Currently doing some maintenance on BenchmarkTools.jl before the upcoming 2.0 release (I’m aiming for October), and I stumbled upon a PR I’m unsure about.
The author @AlexanderNenninger wants to record the values returned by a function during each run of a benchmark. This is useful if we want to discard some runs where e.g. a simulation has failed, but it can also have nasty memory side effects. I think making it optional (and disabling it by default) is a good idea, but I would welcome more experienced opinions.
Hello @gdalle! Don’t really think my opinion is experienced, but thought I’d put in my 2 cents.
This is definitely an interesting idea and upon your description, I almost feel like this would be useful for testing and such functionality more suitable for a test suite for correctness/results rather than BenchmarkTools which is more focused on timing and memory usage.
I do think that discarding runs (like failed simulations or early exits) might be fruitful. To tackle the memory side effects of recording all the return values, would it be more feasible to just record the memory size of the return value and use that to compare any off nominal return values? These off nominal return values can then be discarded from benchmark results or potentially used in other ways.
My gut that storing the results is to expensive and might have unwanted side-effects.
You essentially a creating extra traffic on the memory subsystem, which may lead to cache evictions.
Wouldn’t it be enough to have a predicate function that checks the result and decides whether the run was successfull ansd should count towards the statistic or failed and should be dropped?
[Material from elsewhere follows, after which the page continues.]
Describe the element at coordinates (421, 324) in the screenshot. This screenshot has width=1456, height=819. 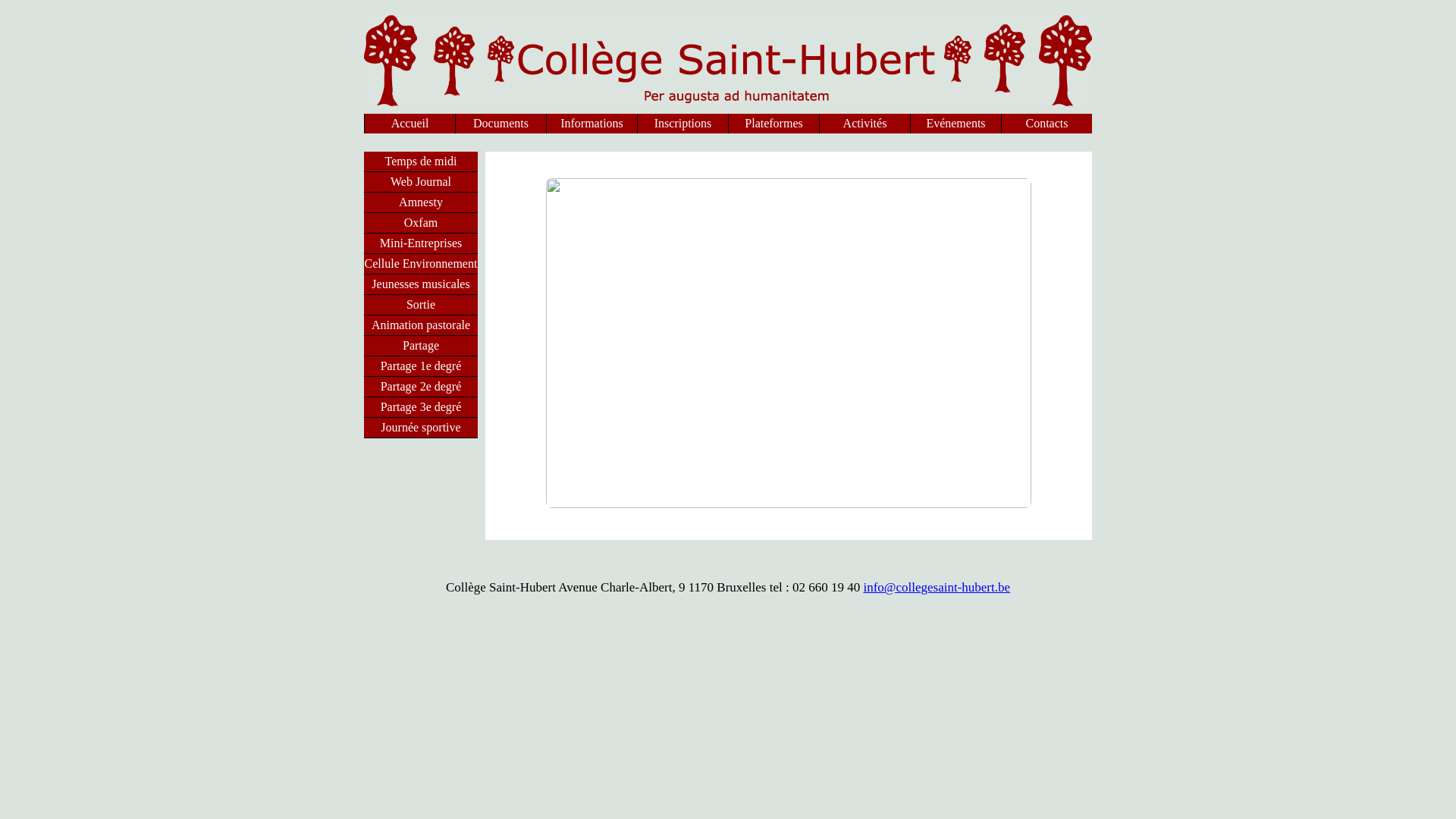
I see `'Animation pastorale'` at that location.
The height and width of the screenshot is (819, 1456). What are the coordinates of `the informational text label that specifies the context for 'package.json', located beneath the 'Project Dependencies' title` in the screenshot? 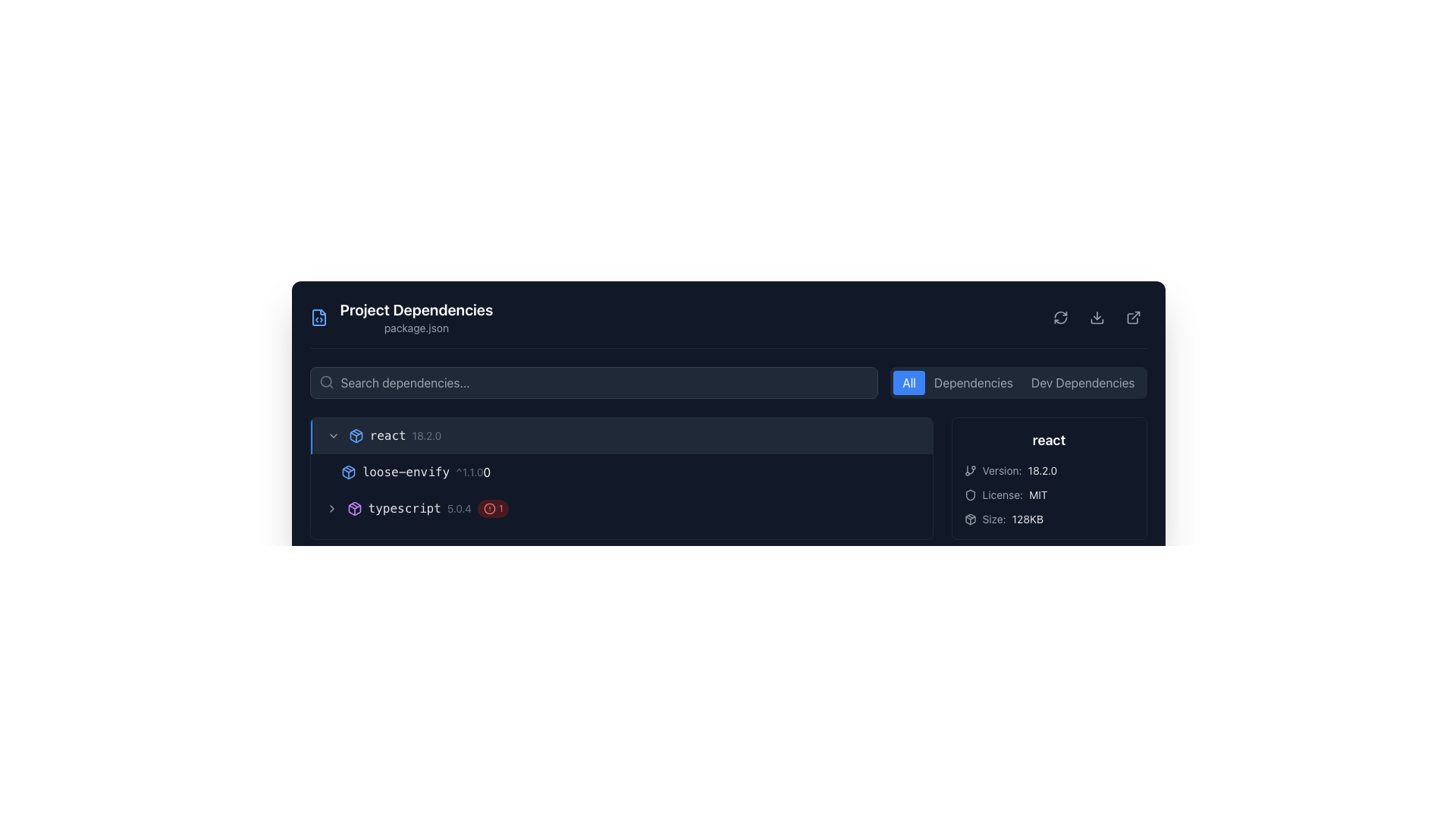 It's located at (416, 327).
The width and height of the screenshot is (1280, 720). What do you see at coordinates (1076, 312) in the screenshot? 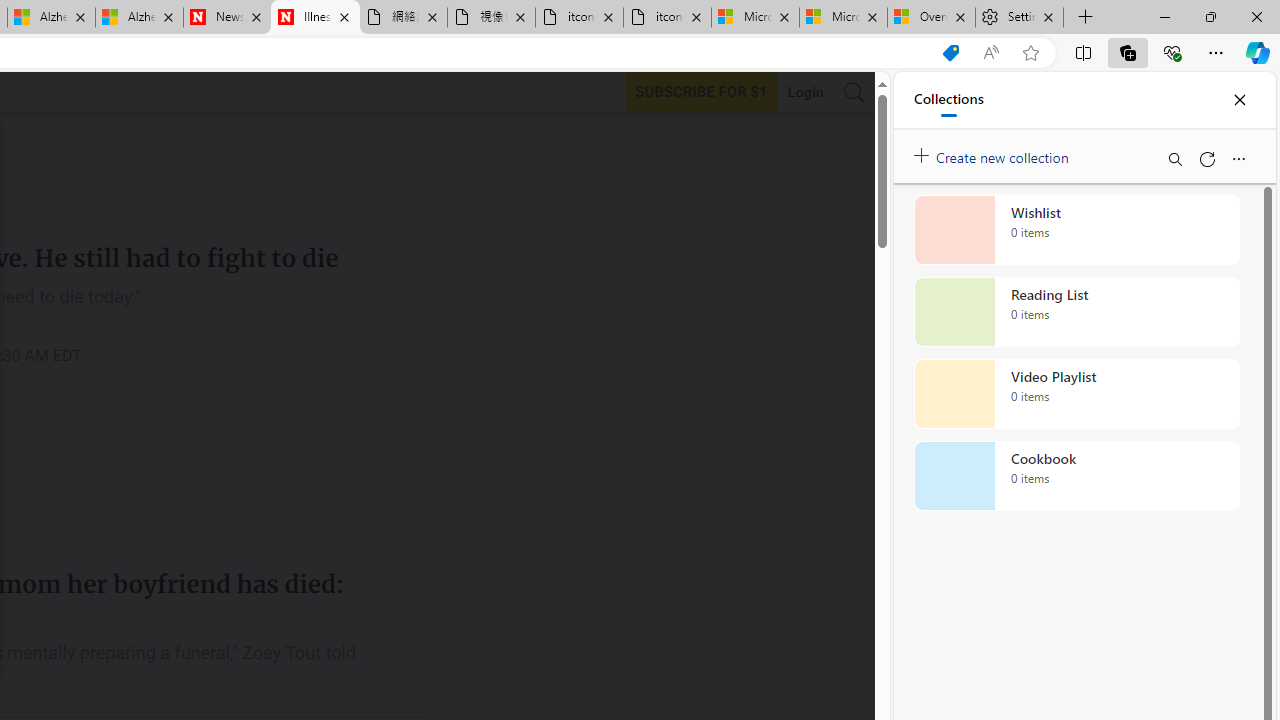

Then we don’t need to store every result.
I agree with @vchuravy that we don’t want to perturb the measurements too much, so this predicate might be a good middle ground. If one really wishes to store all results then this predicate could even be abused for that purpose…
The original intent behind this PR was benchmarking non-deterministic algorithms. I’ve got a chaotic ODE simulation that’s highly sensitive on initial conditions. The modifications allow me to measure expected runtime.
In my use case the extra memory pressure of recording a few hundred results is negligible, but I can see how in many other cases it could be an issue.
The predicate idea seems pretty good, I wish I though of that sooner.
I think there is also the question for when is BenchmarkTools appropriate to use?
The work it does on noise reduction and timing resolution enhancement stipes being useful around the one millisecond mark. I do see the use for a tool that gives you nice statistics and measurements for slower pieces but BenchmarkTools is overkill and you start getting different variability that Is not accounted for. (You might want to measure only on-cpu time and not time spend in the kernel, or not scheduled).
BT also assume determinism and doesn’t handle variability in the code super well, this is why it struggles with in place sort.
After a bit of research I believe the best way would be to keep the current imlementation in place, but hide it behind a default keyword argument. In case the feature is not required, the return values will be a Vector{Nothing}
which has almost no memory and computational overhead. (constant 40 bytes on my machine, independent of size) .
I am still hesitant. Messing with the harness code is tricky and you add a conditional branch and rely on const-prop to remove it. I don’t see why this needs to be a BT feature.